Case in point – a bitter piece in the Daily Kos gloating that Kentuckians who voted for Trump will be the first he betrays. Or an I-told-you-so piece in politicsusa.com telling us what we already knew – that white working class voters shot themselves in the foot and will really miss their ACA benefits.
“I told you so” is not a political message, even if it’s true.

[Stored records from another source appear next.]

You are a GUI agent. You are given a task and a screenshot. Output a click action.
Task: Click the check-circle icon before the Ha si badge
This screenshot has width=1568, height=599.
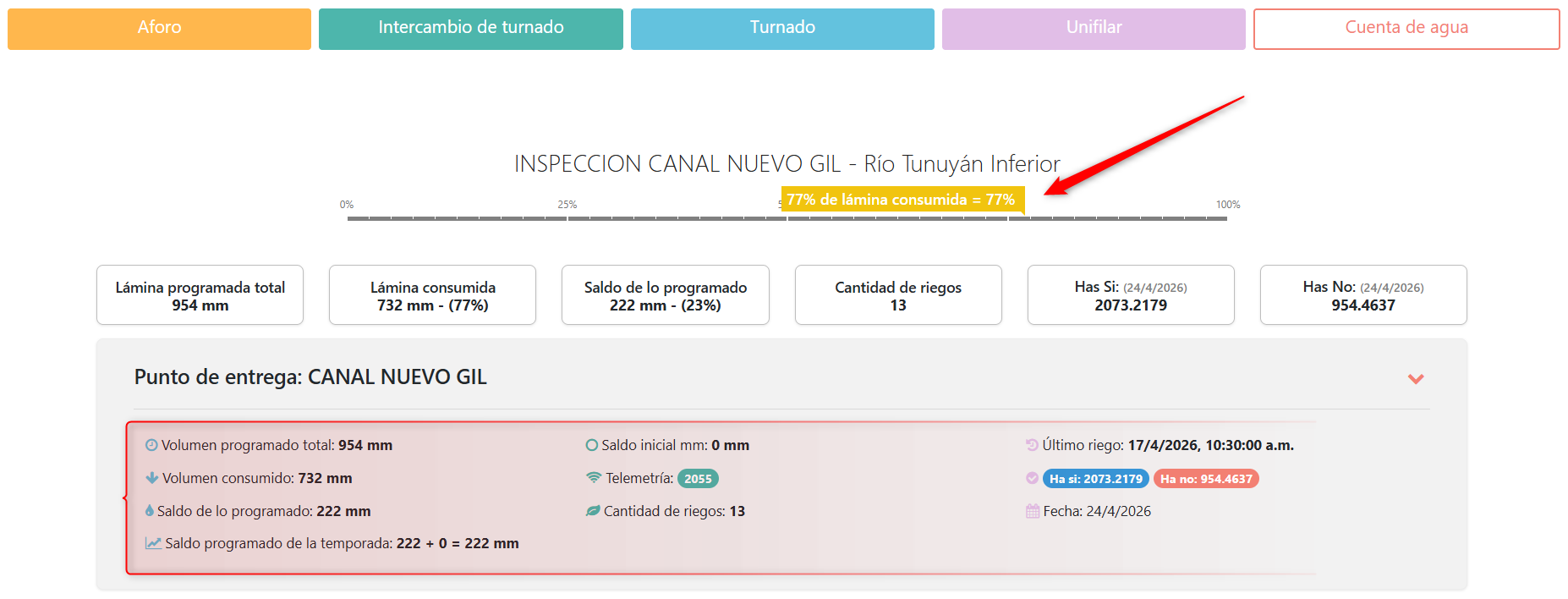click(1032, 478)
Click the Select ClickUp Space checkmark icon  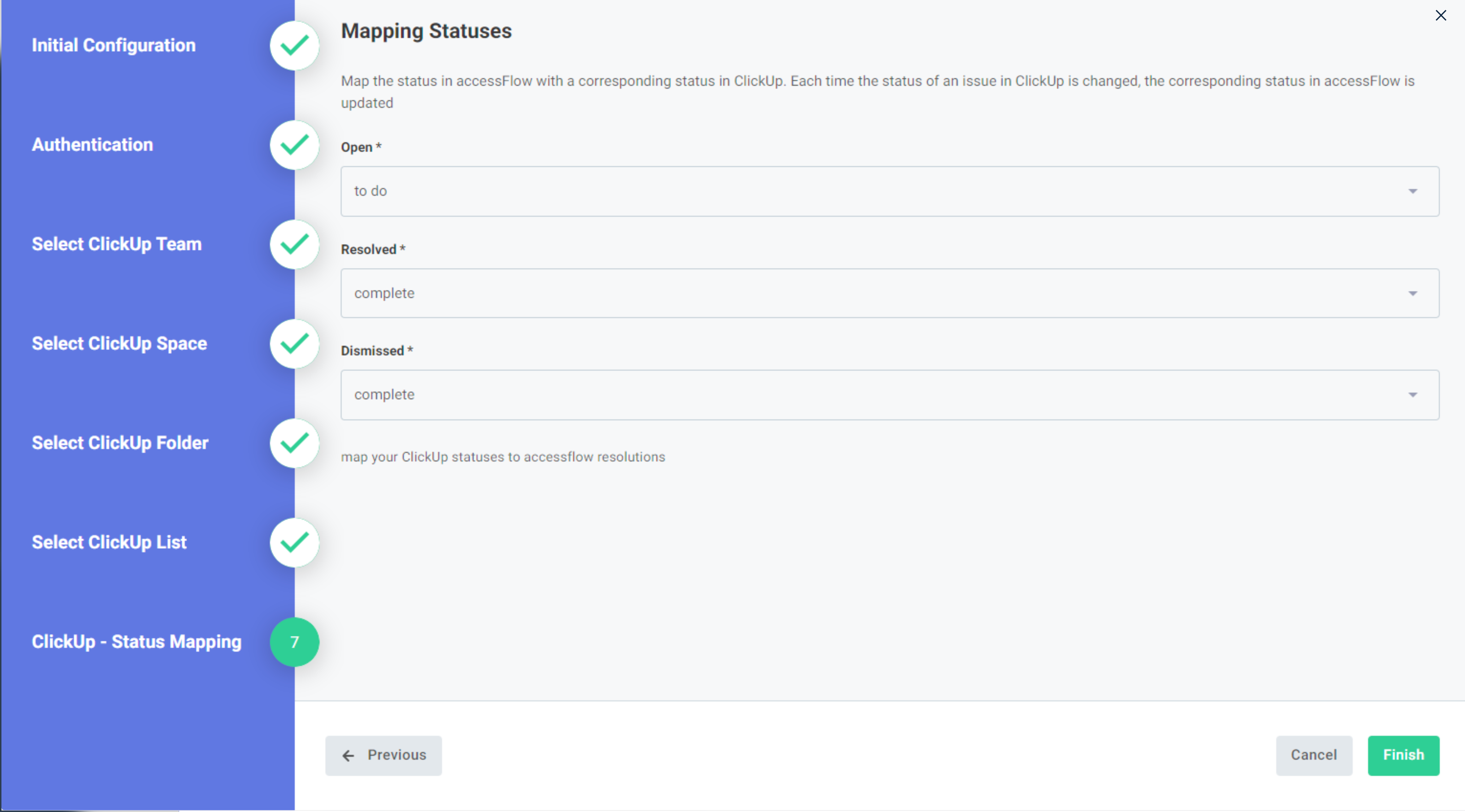[294, 343]
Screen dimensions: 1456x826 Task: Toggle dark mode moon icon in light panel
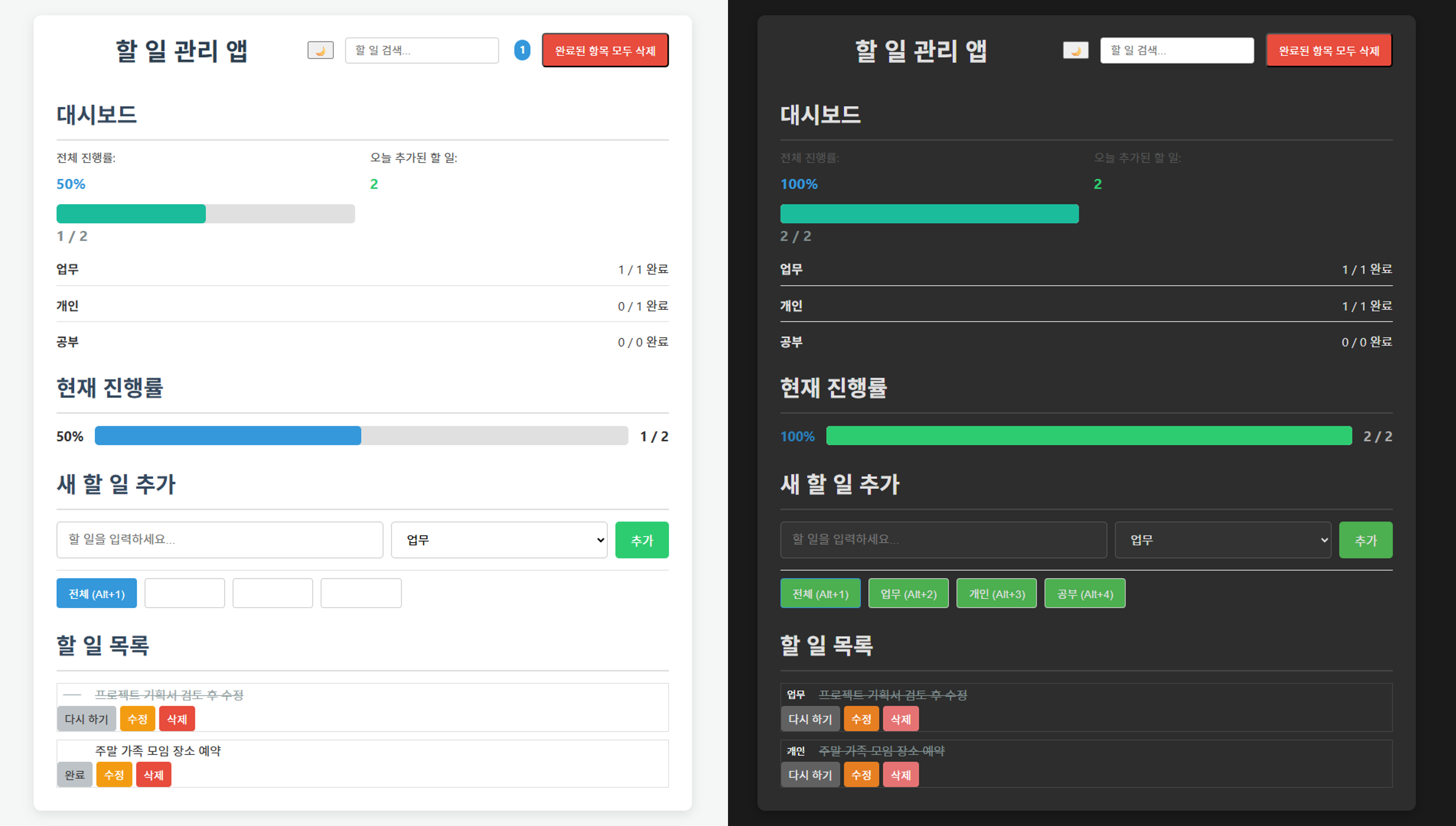point(320,51)
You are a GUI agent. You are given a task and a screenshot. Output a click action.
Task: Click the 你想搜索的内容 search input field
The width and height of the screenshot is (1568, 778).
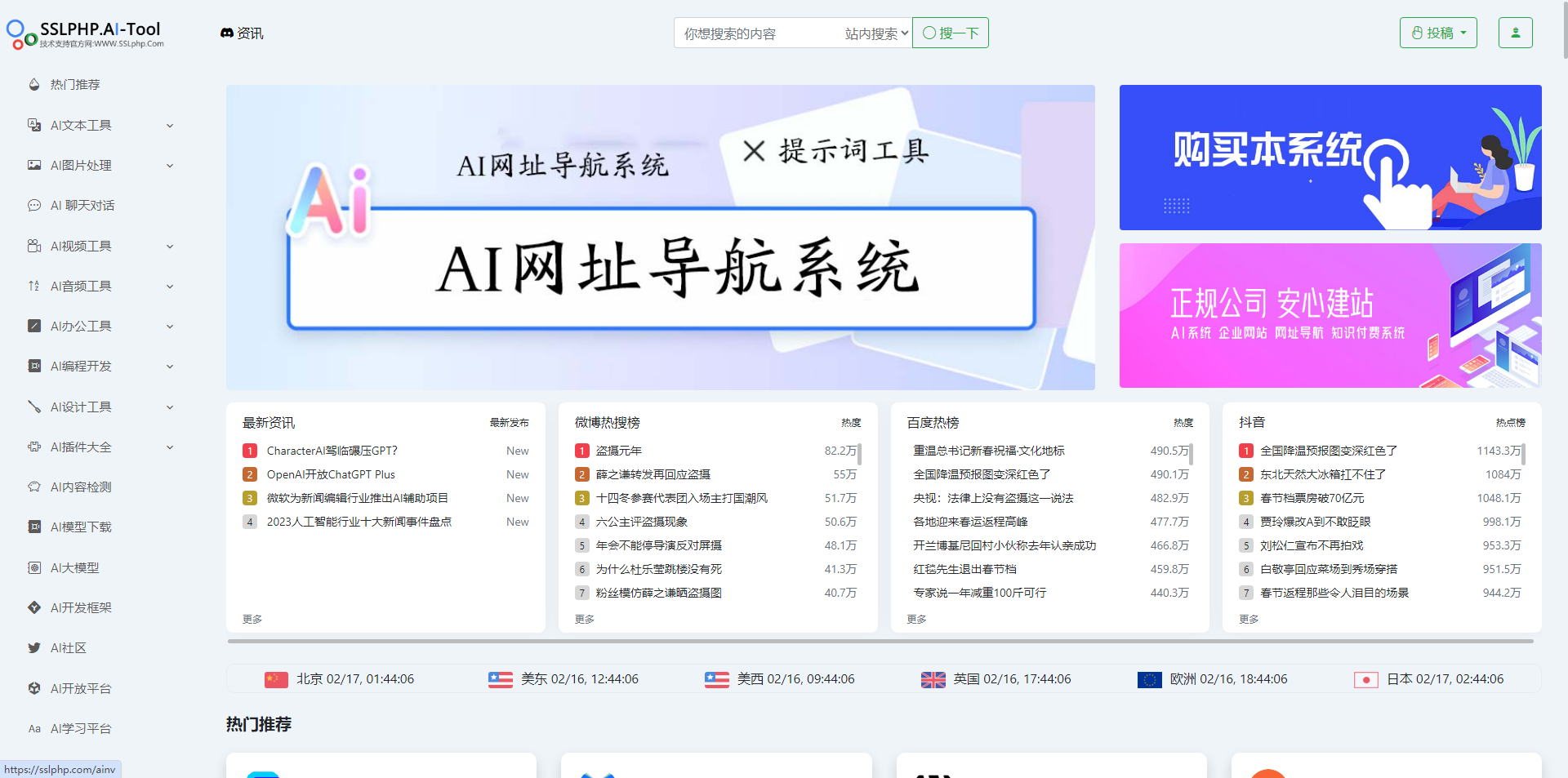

But Democrats just killed a bill that would have lowered drug prices, so we can’t blame all the misery on Republicans or the “lemmings” who voted for them. If it were not for Cory Booker and twelve other Democrats, for example, a bill sponsored by Amy Klobuchar (D-MN) and Bernie Sanders (I-VT) would have allowed pharmaceuticals to be imported from Canada. Even Ted Cruz voted for the bill, but Booker and several others in Big Pharma’s pocket shot it down. These thirteen Democrats are going to have to be “primaried.”
Besides challenging “bought and paid for” Democrats, a new DNC needs to develop a coherent plan to win back working class voters. And not just whites. Consider this discussion between Van Jones and Reverend Charles Williams which alludes to the Democratic Party’s taking black voters for granted. Democrats will also have to come up with an economic narrative more compelling than Republican trickle-down economics, says economist James Kwak. And it shouldn’t be all that difficult. Robert Greene, writing in Dissent, agrees that clarity is paramount, and so is a platform based on solid values:
We must also learn from history the importance of being able to tell a simple, clear story to American voters and potential allies about what matters to us and why. Nuance is important, but balancing that with a clear political agenda is equally crucial.
If all this sounds nice but not very specific, a clear story is one that – among other things – does not involve telling working class voters you’re on their side and then sabotaging lower drug prices.